If the United States gets involved in Syria, it will likely be the longest and costliest conflict in the Middle East to date. In Iraq and Afghanistan, we knew relatively precisely what our mission was and how to achieve it. Of course a number of unexpected events made things more complicated than was anticipated, but the goal was fairly definable and structured.
In Syria, this is far from the case. The nation’s foremost intelligence and military officials all agree Syria is an unconscionable mess with no simple solution. Simply understanding the depth of the conflict is a tireless endeavor, let alone crafting a strategy for solving it.

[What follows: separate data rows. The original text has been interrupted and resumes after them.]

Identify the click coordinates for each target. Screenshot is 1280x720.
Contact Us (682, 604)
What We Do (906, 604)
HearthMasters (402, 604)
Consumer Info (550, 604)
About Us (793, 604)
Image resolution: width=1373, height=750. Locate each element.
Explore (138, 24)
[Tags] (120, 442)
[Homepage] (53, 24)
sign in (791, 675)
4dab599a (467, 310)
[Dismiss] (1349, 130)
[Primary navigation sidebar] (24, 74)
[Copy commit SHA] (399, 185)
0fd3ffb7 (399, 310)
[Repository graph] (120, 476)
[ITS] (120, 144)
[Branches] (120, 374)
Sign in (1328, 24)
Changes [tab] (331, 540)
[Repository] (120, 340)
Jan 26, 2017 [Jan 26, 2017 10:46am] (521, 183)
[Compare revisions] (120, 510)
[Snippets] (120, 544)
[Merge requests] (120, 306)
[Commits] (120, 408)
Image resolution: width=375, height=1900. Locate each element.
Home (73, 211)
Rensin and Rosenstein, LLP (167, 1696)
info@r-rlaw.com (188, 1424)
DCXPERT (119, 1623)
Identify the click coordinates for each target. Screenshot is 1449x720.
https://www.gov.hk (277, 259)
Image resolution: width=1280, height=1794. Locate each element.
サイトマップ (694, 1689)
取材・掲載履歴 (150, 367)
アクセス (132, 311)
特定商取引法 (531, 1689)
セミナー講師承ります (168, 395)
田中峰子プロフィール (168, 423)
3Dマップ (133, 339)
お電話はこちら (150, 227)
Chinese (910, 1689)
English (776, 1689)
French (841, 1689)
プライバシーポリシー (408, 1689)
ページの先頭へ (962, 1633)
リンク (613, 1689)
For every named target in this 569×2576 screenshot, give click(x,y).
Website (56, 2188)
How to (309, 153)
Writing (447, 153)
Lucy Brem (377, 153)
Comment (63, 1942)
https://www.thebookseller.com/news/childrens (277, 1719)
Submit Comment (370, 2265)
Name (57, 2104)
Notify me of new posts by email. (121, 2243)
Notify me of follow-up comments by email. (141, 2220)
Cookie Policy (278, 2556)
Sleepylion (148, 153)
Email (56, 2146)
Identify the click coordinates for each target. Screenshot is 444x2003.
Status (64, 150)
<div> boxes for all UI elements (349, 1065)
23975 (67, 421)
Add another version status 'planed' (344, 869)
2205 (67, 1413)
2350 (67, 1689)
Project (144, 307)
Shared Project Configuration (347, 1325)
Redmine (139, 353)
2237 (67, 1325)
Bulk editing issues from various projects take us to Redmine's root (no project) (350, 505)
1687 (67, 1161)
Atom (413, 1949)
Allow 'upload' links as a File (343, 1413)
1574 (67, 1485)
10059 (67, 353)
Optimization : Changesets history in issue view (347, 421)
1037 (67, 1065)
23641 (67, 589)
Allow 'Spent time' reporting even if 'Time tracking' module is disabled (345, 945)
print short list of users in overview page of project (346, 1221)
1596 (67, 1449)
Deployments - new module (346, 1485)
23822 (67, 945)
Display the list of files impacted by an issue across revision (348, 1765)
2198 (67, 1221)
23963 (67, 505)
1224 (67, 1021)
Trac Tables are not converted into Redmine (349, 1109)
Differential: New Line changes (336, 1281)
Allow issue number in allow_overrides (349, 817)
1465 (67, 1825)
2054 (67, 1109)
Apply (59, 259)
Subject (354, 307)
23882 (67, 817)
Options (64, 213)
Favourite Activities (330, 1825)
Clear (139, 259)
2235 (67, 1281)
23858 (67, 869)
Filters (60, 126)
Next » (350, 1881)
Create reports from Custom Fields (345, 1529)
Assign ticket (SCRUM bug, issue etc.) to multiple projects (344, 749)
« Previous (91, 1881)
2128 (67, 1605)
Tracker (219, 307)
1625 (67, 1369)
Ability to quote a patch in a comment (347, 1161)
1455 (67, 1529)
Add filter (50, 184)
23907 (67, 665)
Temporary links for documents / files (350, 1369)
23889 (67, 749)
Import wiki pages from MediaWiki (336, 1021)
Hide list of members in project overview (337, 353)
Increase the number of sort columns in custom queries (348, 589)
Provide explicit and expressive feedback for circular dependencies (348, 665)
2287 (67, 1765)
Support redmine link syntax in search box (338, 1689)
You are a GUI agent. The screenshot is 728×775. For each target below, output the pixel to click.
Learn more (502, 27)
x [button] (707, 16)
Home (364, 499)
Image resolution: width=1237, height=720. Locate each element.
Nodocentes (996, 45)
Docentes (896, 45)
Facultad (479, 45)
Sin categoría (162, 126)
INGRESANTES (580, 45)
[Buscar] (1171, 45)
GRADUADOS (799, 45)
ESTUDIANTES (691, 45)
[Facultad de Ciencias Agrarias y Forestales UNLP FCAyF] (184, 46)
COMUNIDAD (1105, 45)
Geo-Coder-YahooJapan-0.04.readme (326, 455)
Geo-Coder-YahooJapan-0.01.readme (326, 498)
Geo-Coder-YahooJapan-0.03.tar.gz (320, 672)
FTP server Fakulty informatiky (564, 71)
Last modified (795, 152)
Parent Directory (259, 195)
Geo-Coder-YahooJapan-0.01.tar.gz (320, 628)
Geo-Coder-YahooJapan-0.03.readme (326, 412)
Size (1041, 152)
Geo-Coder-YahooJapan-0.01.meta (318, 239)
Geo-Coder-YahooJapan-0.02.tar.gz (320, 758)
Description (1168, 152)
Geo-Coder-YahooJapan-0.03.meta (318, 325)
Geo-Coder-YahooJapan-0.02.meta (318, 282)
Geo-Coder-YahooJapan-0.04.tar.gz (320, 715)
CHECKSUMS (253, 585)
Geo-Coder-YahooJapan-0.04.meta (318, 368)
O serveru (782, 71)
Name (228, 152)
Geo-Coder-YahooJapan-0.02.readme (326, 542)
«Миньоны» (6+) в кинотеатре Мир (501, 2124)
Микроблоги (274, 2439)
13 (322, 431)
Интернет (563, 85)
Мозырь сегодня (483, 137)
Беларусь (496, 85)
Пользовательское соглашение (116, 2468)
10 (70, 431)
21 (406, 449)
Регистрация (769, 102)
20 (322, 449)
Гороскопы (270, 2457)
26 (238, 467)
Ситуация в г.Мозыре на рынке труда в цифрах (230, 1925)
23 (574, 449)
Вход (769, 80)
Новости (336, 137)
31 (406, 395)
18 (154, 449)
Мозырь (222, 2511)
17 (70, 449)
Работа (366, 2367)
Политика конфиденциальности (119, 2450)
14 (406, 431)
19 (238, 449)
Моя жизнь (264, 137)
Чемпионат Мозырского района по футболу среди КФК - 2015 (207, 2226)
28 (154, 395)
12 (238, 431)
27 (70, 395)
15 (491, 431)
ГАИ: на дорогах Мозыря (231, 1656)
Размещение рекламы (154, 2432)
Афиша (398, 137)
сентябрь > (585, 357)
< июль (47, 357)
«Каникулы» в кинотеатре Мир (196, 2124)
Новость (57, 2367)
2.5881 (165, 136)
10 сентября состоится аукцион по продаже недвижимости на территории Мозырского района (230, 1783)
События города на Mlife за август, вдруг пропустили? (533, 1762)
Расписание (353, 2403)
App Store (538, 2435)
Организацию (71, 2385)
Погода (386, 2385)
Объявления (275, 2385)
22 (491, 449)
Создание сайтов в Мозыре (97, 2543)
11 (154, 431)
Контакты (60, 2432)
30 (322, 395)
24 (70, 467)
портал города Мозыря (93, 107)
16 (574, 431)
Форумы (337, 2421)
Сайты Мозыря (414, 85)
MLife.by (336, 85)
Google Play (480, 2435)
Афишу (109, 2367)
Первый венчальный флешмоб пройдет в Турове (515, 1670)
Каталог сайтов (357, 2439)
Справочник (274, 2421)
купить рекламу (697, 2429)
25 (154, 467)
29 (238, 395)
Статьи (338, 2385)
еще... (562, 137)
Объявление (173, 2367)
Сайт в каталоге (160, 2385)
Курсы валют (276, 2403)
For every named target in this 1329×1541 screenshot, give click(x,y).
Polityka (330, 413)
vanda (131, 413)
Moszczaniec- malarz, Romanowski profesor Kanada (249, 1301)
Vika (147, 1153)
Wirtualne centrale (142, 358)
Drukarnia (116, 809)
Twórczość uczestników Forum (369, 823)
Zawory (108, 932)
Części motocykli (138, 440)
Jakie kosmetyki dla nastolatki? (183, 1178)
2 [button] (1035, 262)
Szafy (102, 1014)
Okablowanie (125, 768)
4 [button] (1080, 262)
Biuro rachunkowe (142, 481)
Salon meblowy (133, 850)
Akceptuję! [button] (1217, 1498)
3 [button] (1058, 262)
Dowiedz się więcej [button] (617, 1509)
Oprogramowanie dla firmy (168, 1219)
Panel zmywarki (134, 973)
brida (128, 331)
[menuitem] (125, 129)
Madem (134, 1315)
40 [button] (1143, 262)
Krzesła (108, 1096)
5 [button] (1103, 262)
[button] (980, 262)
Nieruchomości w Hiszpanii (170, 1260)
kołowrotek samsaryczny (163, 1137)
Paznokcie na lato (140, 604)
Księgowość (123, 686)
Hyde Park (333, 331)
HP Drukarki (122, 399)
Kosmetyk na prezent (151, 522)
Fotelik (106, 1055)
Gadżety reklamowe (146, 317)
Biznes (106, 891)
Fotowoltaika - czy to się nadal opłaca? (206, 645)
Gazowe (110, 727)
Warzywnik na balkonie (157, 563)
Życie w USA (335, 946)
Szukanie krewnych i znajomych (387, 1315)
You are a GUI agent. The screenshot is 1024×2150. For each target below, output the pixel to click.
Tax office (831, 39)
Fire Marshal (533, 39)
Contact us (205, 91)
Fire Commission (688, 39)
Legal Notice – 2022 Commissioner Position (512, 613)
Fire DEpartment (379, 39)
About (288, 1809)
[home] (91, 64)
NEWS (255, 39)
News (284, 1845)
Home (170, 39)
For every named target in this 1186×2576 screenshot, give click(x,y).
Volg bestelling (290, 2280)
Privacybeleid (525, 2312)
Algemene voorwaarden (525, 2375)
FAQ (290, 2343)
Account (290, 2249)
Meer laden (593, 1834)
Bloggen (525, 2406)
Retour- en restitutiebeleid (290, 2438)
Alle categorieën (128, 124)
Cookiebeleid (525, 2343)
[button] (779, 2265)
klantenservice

Once the U.S. entered the conflict, be it against Assad’s brutal dictatorship, ISIS forces, or some horrifying combination of both, it would have its hands tied for what’s difficult to imagine would be less than a decade.
Middle East conflicts of the past reveal a truth that’s hard to swallow; sometimes leaving brutal dictators in power is better than the alternative. It’s a widely held consensus amongst foreign policy experts that Libya and Iraq were more stable under Muammar Gaddafi and Saddam Hussein than they became after their leadership vacuums were filled with Islamists.
If the Trump administration wants to avoid extended ground war, he may have to come to terms with the uncomfortable truth that Assad is better than the opposition. Adding to the mix is Russia, which has stood behind the Assad regime through all its atrocities and looks as if it will do so in perpetuity. Any conflict with the Syrian government would involve Russia, and avoiding that should be priority number one for any decision the administration makes.